** Opening Data extracts block **
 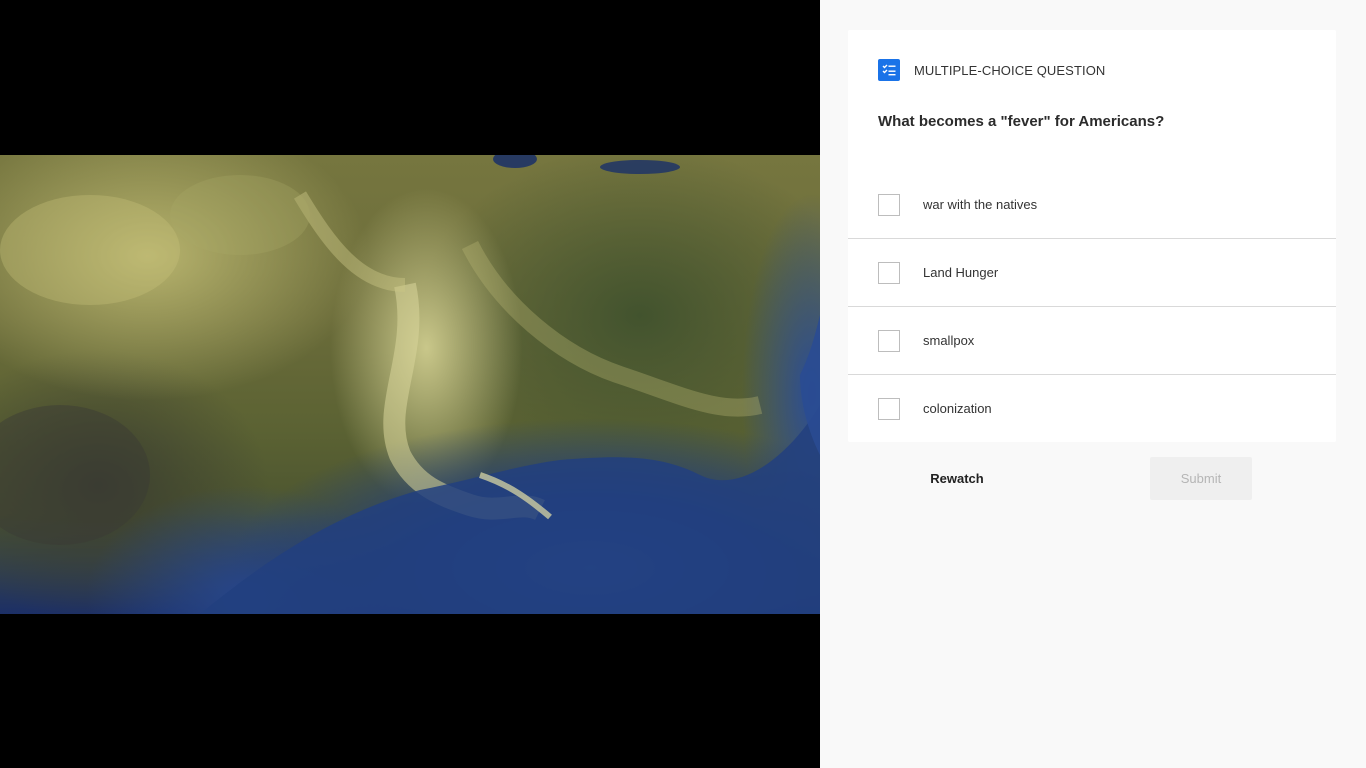 I want to click on answer-option-label: Land Hunger, so click(x=961, y=272).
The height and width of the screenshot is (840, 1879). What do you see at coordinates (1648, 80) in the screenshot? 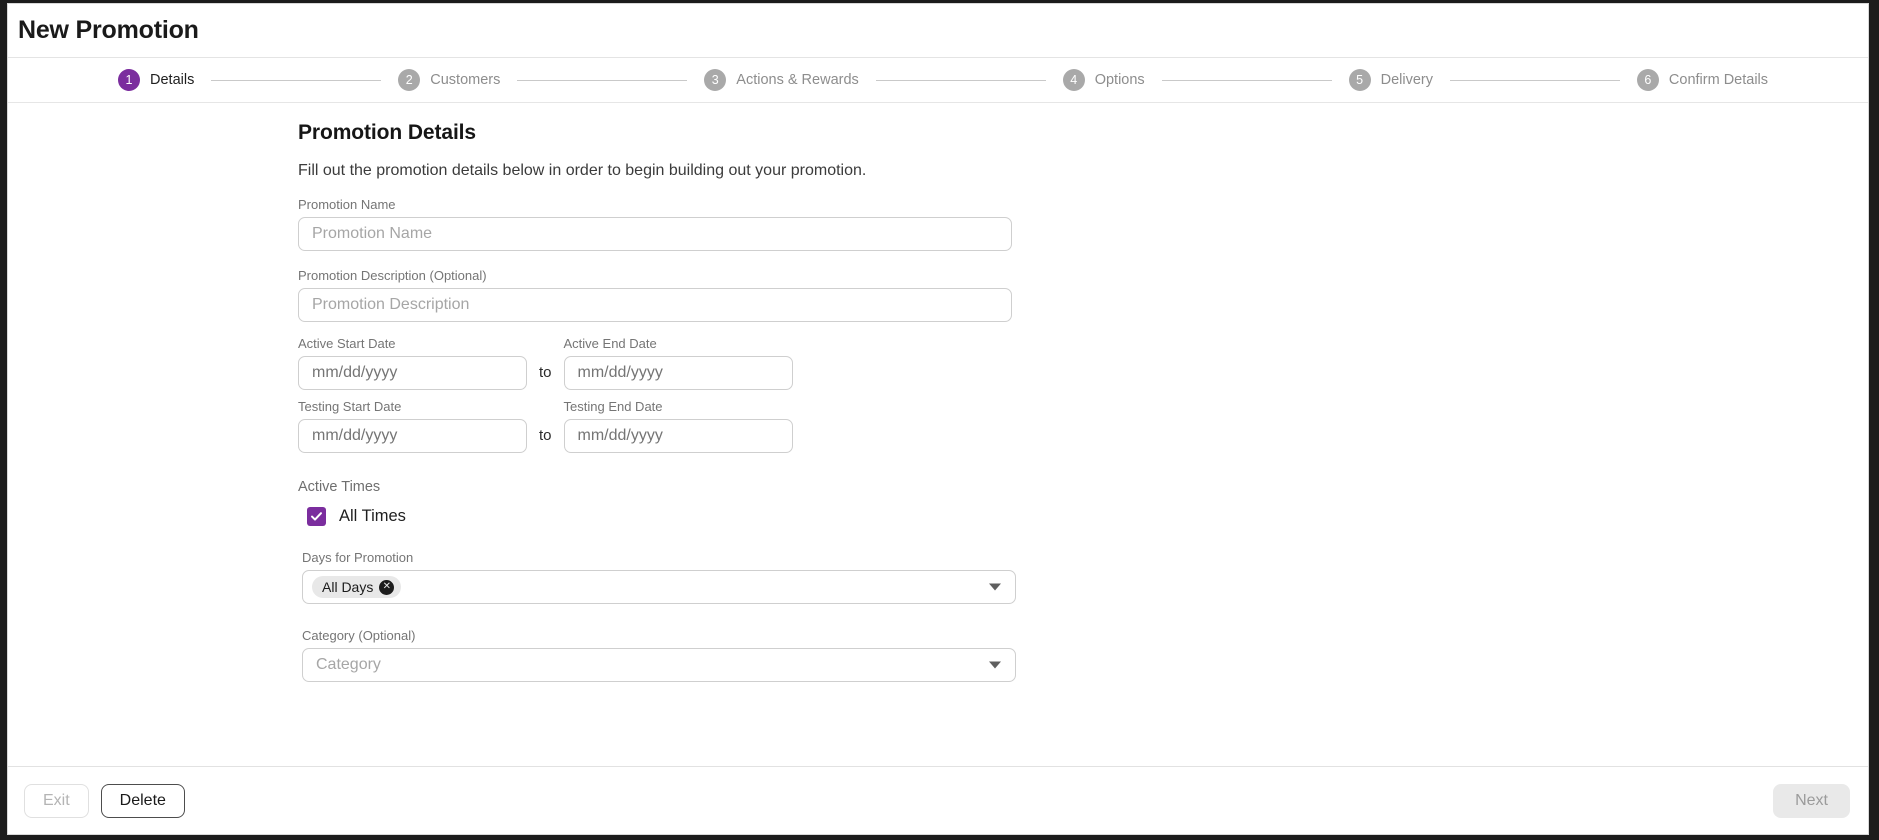
I see `step-number-badge: 6` at bounding box center [1648, 80].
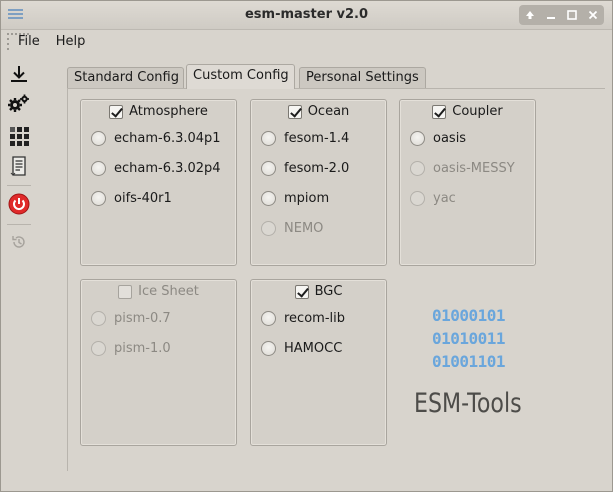 Image resolution: width=613 pixels, height=492 pixels. I want to click on option-label: pism-1.0, so click(142, 348).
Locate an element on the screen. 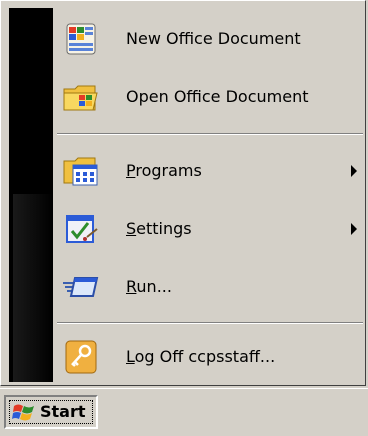 The height and width of the screenshot is (436, 368). menu-item-open-office-document: Open Office Document is located at coordinates (209, 97).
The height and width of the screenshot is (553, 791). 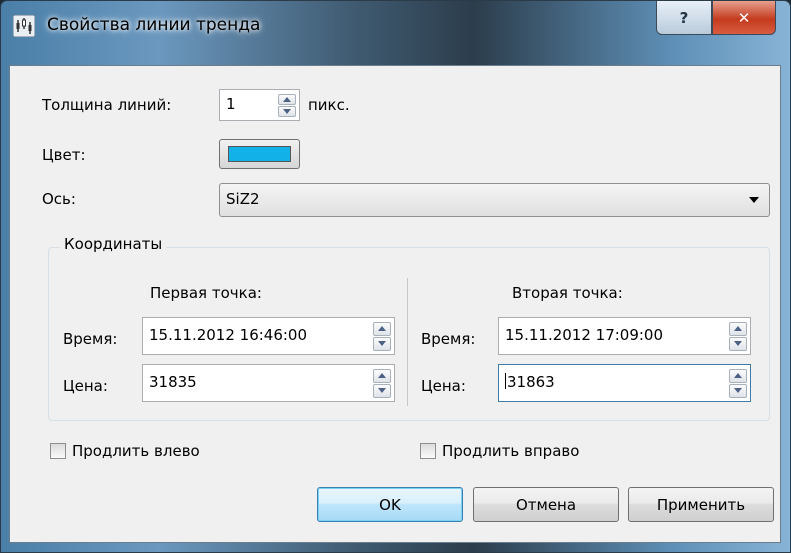 I want to click on color-swatch, so click(x=260, y=154).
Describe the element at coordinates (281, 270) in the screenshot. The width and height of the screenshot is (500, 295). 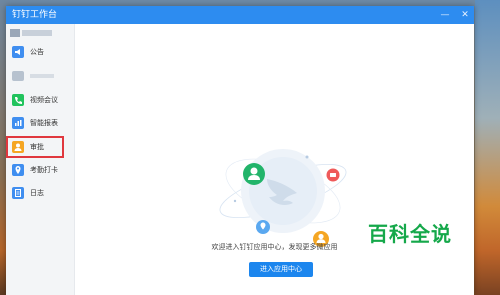
I see `enter-app-center-button: 进入应用中心` at that location.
** Closing Data extracts block **
_Activity_
Extract the records word for word from their first line through the line that contains "Image resolution: width=613", including both of those lines. Leave the pictures out of your answer.

_Solution_
  I want to click on answer-option-label: Land Hunger, so click(x=961, y=272).
The height and width of the screenshot is (840, 1879). What do you see at coordinates (1648, 80) in the screenshot? 
I see `step-number-badge: 6` at bounding box center [1648, 80].
 Image resolution: width=613 pixels, height=492 pixels. I want to click on option-label: pism-1.0, so click(142, 348).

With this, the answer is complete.